Les règles du RGPD (Règlement général pour la Protection des Données) s’appliquent donc, avec obligation pour toute exploitation ou utilisation qui serait faite de ce type de données de respecter des contraintes de finalités “explicites et légitimes”, de pertinence et d’adéquation des données collectées.

Un exemple. Si le numéro de plaque d’immatriculation est par nature une donnée personnelle et ne peut donc être utilisé en tant que tel, la nationalité de la plaque, la région de provenance peut par contre servir à des fins d’analyse touristique, par exemple. La durée de conservation de la donnée, quant à elle, est soumise aux traditionnelles règles de durée nécessaire à la finalité poursuivie.

 

L’arrivée de la Directive PSI

En juillet 2021, une révision récente de la directive européenne PSI (Public Sector Information), visant la réutilisation des informations détenues par les administrations et collectivités territoriales des Etats-membres, sera obligatoirement transposée dans la législation belge.

Sont concernés, les Etats, les collectivités territoriales, les organismes de droit public, les associations formées par un ou plusieurs collectivités ou organismes de droit public, ainsi que les entreprises publiques actives dans les domaines de l’énergie, des transports et des services postaux, dans le cadre de leurs missions de service public (non commerciales, donc).

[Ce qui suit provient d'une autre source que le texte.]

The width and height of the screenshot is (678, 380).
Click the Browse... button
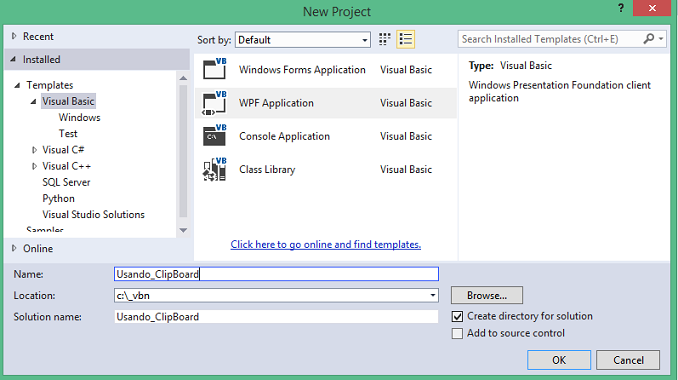pyautogui.click(x=487, y=295)
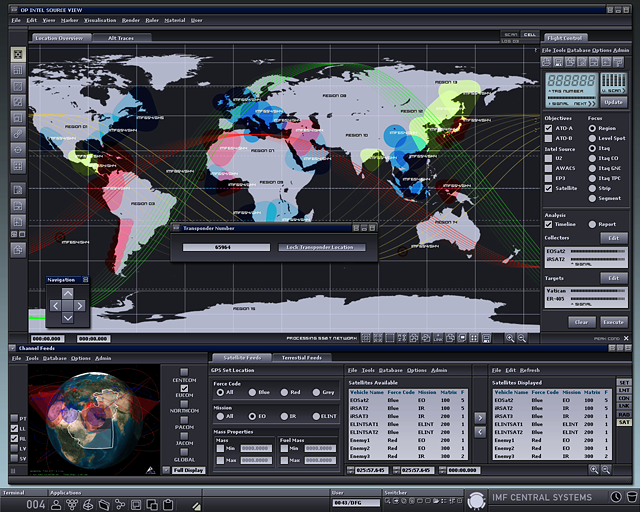Image resolution: width=640 pixels, height=512 pixels.
Task: Open the Visualisation menu
Action: [100, 20]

La Directive PSI a pour but de favoriser la réutilisation, commerciale ou non, des données par une personne physique ou morale, à des fins autres que le service public initial.

Cela oblige les organismes concernés à faire en sorte que leurs données soient quasi-automatiquement réutilisables, en adoptant pour ce faire des formats “lisibles par une machine” ou, dans le cas de données dynamiques/temps réel, par le biais d’API (interface de programmation applicative).

Selon les dispositions de la loi transposant la directive, la réutilisation des données devrait être gratuite, avec possibilité d’imputer le coût de l’anonymisation des données au réutilisateur.

La réutilisation gratuite est même une obligation pure et simple pour les données dites à “forte valeur” ainsi que pour les données de recherche financées par le biais de fonds publics.

La notion de “forte valeur” fait référence à une “réutilisation associée à d’importantes retombées socio-économiques positives au niveau de la société, de l’environnement et de l’économie, ou des statistiques…” Des retombées elles-mêmes considérées comme “importantes” en raison du type de services ou applications à valeur ajoutée et du nombre de bénéficiaires potentiels de ces services et applications. Les domaines d’application concernées sont nombreux et variés: exploitation de données géospatiales, météorologiques, statistiques, de mobilité…

Chaque pays de l’Union européenne est en droit de définir la liste de ces “données à forte valeur”.

Autre contrainte imposée par la Directive PSI: l’interdiction de rendre les conditions de réutilisation discriminatoires ou de restreindre la concurrence.